O'CONNELL: You know what, I do think he can unite the party right now. About 80 percent of Republicans back Trump over Hillary Clinton. It's needs to get closer about 90, 92 that's why we're hearing the speculation about Mike Pence, and no, I'm not buying the printer jam either. The point is, we don't want to have that 28 delegates supports the floor vote, because if it does, that's ammo for Hillary Clinton.

REGAN: All right. You agree, ammo for Hillary, Julie, if the Republicans can't unite around him?

ROGINSKY: I'll go step further. I don't know what these delegates are thinking. Look, I'm not a fan of Donald Trump, but the plurality of Republican voters voted for him, they've voted for him more than they voted for anybody else. That's how he is the presumptive nominee.

And so, for anybody to try to deny him that, essentially, it looks like a bunch of party bosses are coming together subverting the will of the voters.

It's counterproductive, it's terrible, it's a terrible message to send to Republican voters all across the country and independent voters who voted for him. And I think it's such a huge mistake.

And by the way, let's say they're successful, what do those people who cast a vote for Donald Trump, more of whom cast a vote for him than for anybody else, what do they think? What do they think about how much their vote is valued? Where is Democracy? That's a horrible, horrible thing.

REGAN: Of course, I mean, you'd feel very disenfranchised .

ROGINSKY: Of course.

REGAN: . when you say, why should I bother voting?

ROGINSKY: Horrible.

REGAN: You know, I think, you know, one of the challenges that Donald Trump though has faced throughout all of this, right, Ford, is that the typical establishment, the elite, if you would, they've never wanted him, they've never wanted him to succeed. But does that mean they actually want a Democrat in the White House? I mean, some of them have said, in fact, to me here on this show, yeah, we'll take Hillary over Trump.

O'CONNELL: OK. First of all, I agree with Julie that they are undermining democracy, but understand something else what these "Never Trumpers" actually believed. They believe that they can get Hillary Clinton in the White House and then defeat her in 2020.

Basically, presidential incumbents never lose. I know we're going to talk about George H. W. Bush, but they don't realize if they're giving Hillary Clinton, if they do this eight years in the White House, four -- probably four Supreme Court nominations and that branch of government, the Judiciary, is basically going to control the lives of everyday Americans and, you know, put Democrats in power for over 100 years if they give this away.
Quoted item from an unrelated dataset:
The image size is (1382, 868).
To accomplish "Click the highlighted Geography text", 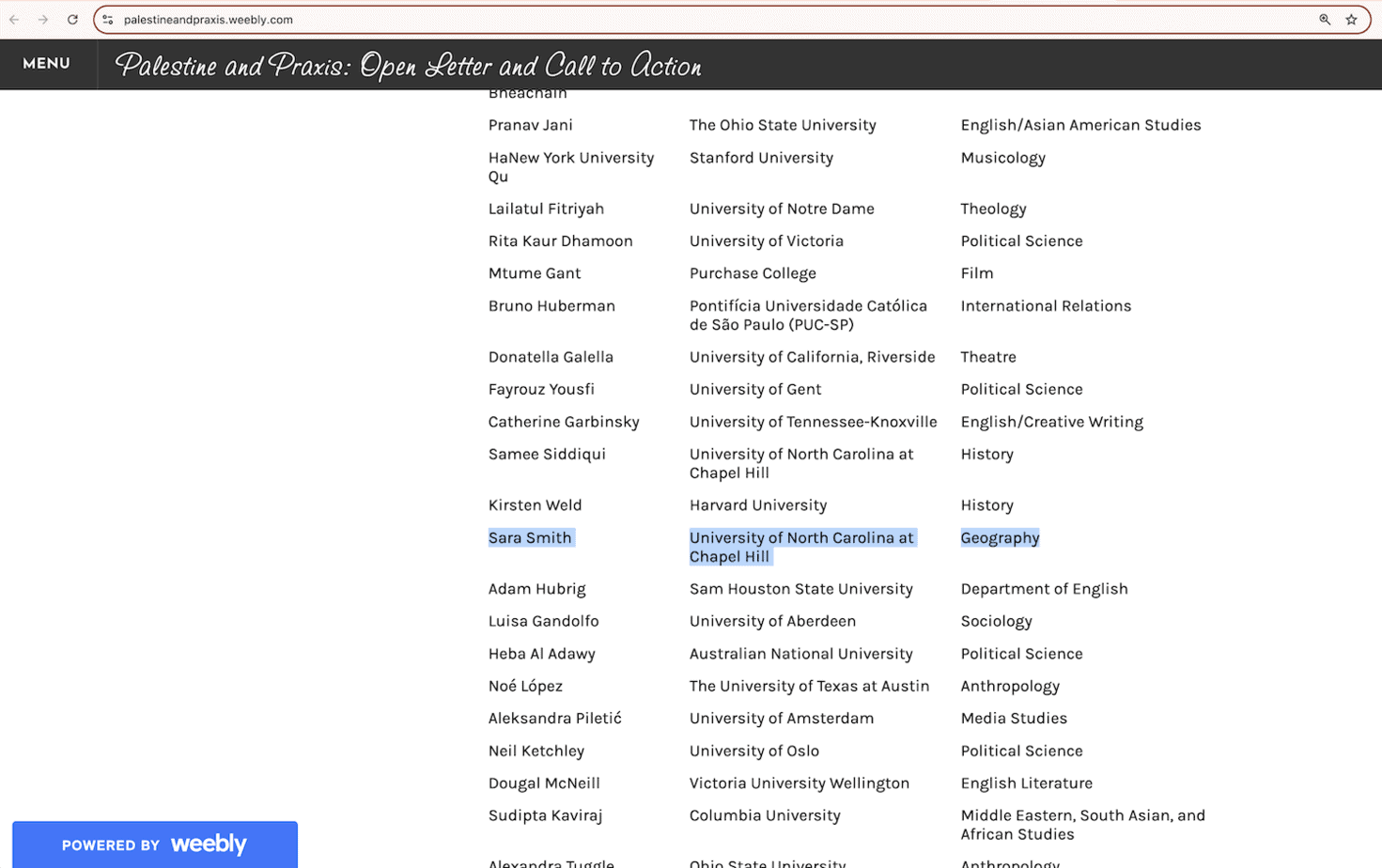I will 1000,537.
It's a lot greater than Trump and Hillary Clinton, it's about the Court because that's was going to really this election.

REGAN: They've say we don't care because we think that Donald Trump is going to do too much damage to the Republican Party if ever to win.
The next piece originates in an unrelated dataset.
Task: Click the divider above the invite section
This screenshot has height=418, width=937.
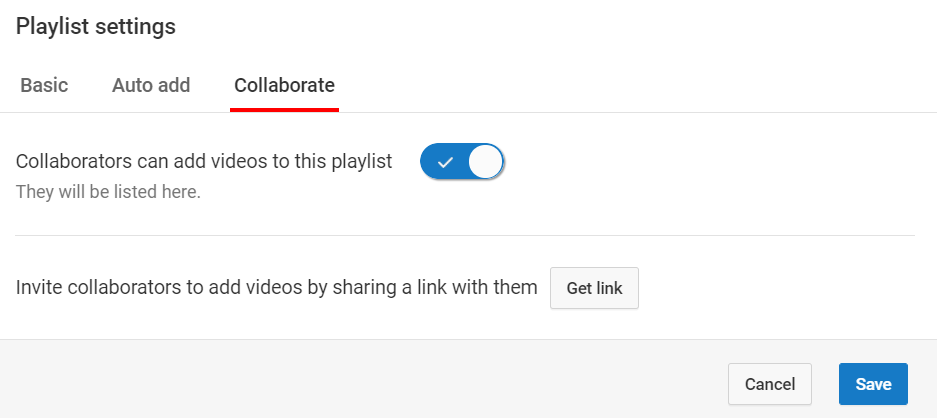Action: [465, 235]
O'CONNELL: And here's the point, they have two knocks against him, they think he's erratic or they don't think he's conservative enough. And that's really Trump's challenged during this convention is to instilling confidence and he's going to govern rationally. And I think that Mike Pence, although he's not a sexy pick, could very well be the person and helps him do that.

REGAN: Yeah.

O'CONNELL: Because that way, it really quashes the "Never Trump" movement in the public (inaudible).

REGAN: Julie, is this a sort of realignment of the parties as we know him? Is that what we're actually seeing here when you have some sort of traditional conservatives saying, I'll support Hillary Clinton because I like her policies on globalization more than Trump?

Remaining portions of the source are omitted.